Rueben HaleCountryman
Australian Grains Champion directors Sue Middleton, Brad Jones and Clancy Michael at the first of their presentations to WA growers this week.
Camera IconAustralian Grains Champion directors Sue Middleton, Brad Jones and Clancy Michael at the first of their presentations to WA growers this week. Credit: Nic Ellis

Australian Grains Champion directors presented their CBH corporatisation proposal to more than 200 graingrowers in Perth this week, ahead of more meetings to promote the initiative.

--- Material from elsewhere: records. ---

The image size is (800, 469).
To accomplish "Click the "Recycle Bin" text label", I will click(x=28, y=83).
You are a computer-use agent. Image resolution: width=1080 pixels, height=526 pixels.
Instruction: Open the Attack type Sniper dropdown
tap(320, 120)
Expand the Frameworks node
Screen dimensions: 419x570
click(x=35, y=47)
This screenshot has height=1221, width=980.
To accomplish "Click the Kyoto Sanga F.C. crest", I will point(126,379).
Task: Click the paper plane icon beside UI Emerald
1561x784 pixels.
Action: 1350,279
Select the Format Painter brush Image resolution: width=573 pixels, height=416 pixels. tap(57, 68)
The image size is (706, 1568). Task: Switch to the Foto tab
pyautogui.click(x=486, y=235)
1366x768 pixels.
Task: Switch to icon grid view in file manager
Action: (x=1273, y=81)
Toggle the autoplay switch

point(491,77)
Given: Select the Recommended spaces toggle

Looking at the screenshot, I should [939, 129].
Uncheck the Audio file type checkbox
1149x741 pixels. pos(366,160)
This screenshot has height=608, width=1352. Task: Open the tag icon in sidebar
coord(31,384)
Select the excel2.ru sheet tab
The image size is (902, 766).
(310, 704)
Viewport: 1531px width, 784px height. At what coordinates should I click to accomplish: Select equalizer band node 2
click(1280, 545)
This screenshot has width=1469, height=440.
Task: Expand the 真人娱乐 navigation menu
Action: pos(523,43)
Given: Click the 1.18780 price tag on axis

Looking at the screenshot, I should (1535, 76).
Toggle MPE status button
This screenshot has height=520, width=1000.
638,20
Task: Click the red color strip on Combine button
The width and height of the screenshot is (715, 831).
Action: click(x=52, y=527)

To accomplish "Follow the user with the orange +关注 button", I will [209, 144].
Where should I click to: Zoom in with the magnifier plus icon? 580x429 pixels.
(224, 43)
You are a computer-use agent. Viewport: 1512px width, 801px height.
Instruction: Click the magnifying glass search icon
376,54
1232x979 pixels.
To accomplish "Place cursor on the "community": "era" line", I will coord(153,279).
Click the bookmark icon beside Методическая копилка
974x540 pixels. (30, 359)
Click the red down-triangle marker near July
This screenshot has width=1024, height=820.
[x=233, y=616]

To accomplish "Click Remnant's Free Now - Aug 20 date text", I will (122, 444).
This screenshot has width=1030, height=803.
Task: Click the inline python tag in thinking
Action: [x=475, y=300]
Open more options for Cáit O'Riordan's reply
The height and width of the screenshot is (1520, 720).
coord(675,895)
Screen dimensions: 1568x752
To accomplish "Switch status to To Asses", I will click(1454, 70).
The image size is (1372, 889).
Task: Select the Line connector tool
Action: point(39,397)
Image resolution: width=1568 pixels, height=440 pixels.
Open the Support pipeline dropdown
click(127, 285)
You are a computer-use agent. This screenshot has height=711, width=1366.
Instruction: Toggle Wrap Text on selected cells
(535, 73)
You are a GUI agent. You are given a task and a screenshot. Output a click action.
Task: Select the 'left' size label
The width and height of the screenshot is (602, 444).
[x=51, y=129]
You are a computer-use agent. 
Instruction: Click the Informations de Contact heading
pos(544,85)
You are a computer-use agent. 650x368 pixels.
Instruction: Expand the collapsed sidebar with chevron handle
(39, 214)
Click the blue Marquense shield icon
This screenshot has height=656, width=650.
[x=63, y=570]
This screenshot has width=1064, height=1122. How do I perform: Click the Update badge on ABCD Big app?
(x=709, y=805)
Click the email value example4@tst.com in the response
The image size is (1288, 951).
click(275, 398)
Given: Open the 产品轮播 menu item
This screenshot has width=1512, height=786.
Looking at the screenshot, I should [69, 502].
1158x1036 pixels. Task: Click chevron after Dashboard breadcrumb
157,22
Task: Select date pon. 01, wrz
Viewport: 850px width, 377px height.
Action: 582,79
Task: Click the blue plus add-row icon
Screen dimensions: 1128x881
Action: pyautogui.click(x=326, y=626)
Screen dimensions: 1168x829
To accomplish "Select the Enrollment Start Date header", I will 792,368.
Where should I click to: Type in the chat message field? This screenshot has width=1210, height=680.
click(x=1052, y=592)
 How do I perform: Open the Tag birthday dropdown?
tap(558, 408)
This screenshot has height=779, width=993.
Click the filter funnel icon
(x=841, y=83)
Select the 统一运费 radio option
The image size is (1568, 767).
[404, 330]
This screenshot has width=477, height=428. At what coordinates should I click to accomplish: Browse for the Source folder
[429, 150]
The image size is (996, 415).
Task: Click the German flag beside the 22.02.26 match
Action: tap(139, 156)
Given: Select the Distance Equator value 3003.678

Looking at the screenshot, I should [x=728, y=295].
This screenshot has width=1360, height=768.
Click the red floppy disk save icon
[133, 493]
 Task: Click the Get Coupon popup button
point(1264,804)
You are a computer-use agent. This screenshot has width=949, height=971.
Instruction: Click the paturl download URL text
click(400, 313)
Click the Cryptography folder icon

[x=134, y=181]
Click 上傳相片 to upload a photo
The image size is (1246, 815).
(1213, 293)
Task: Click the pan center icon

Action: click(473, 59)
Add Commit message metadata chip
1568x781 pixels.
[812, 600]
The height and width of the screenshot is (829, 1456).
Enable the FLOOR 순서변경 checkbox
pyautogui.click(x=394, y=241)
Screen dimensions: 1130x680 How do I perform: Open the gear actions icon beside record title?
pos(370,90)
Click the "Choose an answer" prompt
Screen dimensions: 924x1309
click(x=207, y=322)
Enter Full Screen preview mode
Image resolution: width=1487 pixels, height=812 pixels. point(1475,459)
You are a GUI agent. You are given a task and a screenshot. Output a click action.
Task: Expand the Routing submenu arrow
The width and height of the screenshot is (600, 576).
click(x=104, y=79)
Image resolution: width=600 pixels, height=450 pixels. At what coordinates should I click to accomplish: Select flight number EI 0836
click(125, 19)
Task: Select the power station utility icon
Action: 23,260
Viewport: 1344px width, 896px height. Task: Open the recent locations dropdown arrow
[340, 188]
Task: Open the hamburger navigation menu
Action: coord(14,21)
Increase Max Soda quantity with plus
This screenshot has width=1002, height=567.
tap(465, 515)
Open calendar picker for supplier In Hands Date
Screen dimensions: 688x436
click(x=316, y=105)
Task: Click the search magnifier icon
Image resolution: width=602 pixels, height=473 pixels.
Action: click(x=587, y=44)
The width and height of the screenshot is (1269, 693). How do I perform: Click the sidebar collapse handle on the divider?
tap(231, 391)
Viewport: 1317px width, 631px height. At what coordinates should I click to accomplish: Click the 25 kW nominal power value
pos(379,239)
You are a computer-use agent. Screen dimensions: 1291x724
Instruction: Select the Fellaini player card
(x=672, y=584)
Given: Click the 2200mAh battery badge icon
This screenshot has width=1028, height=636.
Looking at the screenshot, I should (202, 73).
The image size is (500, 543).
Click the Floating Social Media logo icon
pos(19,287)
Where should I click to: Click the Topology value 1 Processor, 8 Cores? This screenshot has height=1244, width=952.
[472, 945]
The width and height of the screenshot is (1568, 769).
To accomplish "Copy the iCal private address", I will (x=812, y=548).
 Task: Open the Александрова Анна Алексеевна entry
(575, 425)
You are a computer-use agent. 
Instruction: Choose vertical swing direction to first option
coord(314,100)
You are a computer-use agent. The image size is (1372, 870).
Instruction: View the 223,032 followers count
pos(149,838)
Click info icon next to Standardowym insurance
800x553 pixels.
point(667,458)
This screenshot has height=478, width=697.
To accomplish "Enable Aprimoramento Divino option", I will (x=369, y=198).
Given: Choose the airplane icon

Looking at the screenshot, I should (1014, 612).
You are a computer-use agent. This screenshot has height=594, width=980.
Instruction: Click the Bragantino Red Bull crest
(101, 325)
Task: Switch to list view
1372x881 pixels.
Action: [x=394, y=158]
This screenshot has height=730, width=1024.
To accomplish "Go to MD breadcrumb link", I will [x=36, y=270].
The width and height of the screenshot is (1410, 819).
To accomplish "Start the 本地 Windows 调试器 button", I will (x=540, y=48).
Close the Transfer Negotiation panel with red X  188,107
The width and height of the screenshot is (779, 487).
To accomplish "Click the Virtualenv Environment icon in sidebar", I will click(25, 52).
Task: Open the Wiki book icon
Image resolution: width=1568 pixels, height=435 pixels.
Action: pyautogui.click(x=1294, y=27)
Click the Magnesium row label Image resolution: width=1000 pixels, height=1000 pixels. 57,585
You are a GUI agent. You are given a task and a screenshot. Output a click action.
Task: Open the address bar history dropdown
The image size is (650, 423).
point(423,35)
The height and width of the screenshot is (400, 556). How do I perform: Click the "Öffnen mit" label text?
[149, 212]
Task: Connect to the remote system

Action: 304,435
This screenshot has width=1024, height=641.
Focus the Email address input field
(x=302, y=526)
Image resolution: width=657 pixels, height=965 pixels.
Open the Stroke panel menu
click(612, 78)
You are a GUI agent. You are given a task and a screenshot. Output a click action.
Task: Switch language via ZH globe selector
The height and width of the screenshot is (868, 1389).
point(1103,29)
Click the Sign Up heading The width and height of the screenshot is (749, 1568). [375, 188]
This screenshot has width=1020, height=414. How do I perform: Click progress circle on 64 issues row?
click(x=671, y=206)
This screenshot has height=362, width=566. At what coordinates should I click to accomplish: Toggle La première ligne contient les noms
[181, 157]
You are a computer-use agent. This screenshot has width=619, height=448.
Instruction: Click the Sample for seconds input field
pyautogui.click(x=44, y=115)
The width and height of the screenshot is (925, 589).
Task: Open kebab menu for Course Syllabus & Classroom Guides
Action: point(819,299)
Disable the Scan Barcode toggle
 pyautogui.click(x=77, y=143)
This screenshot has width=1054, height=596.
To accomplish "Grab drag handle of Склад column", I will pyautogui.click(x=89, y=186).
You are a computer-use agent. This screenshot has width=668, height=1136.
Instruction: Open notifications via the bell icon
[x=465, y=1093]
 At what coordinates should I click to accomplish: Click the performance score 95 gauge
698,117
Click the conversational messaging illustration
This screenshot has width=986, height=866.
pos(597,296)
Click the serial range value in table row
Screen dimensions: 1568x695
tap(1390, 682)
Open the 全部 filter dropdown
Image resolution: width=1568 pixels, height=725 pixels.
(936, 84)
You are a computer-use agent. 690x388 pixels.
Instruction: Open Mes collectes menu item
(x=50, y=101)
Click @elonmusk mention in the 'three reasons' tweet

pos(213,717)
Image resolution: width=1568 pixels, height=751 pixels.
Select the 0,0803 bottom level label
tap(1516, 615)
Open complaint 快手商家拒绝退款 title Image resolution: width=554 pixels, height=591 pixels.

The proposal offers CBH members up to $1 billion cash — in two tranches of a guaranteed $600m in cash plus up to $400m at the time of listing on the Australian Securities Exchange — and valuable, tradeable shares.

According to the directors, the proposal would:

• Allow growers to unlock their equity in CBH, converting it into cash and shares.

• Set up CBH with a competitive growth strategy to compete on the world stage.

• Implement an affordable network reshaping plan.

AGC has asked the CBH board to enter into a process agreement by Friday, March 18, to begin a course of action that will ultimately result in the proposal being put to a CBH member vote.

AGC grower-director Clancy Michael said the proposal would release a large amount of cash and shares directly to CBH members and create a true Australian grains champion.

“This is a considerable amount of money and its injection into the WA grains industry will have significant positive effects for grain growers, regional communities and the State economy,” he said.

“It is a once-in-a-lifetime opportunity for farming families, because investment of this scale is difficult to attract.

“Now is the time to protect CBH’s future, deliver an affordable network reshape strategy, equip CBH to be more competitive and unlock the equity growers have built in CBH.”

Under the proposal, the cash and the shares growers receive will be based on the size of their deliveries to CBH under each shareholding over the past five years.

The proposal has already been met with anger from staunch supporters of CBH who want to retain its co-operative structure, including several members of the WAFarmers grains section, who showed their dissatisfaction at last week’s annual conference.

Morawa farmer Bill Crabtree, who attended this week’s AGC meeting, said he felt growers mistrusted that CBH would act in their best interests.

"Most of the CBH members I spoke to said they didn’t believe that the CBH board would show the full AGC proposal to its 4200 members," Mr Crabtree said.

"There was also some reservation about the motives of the CBH board.”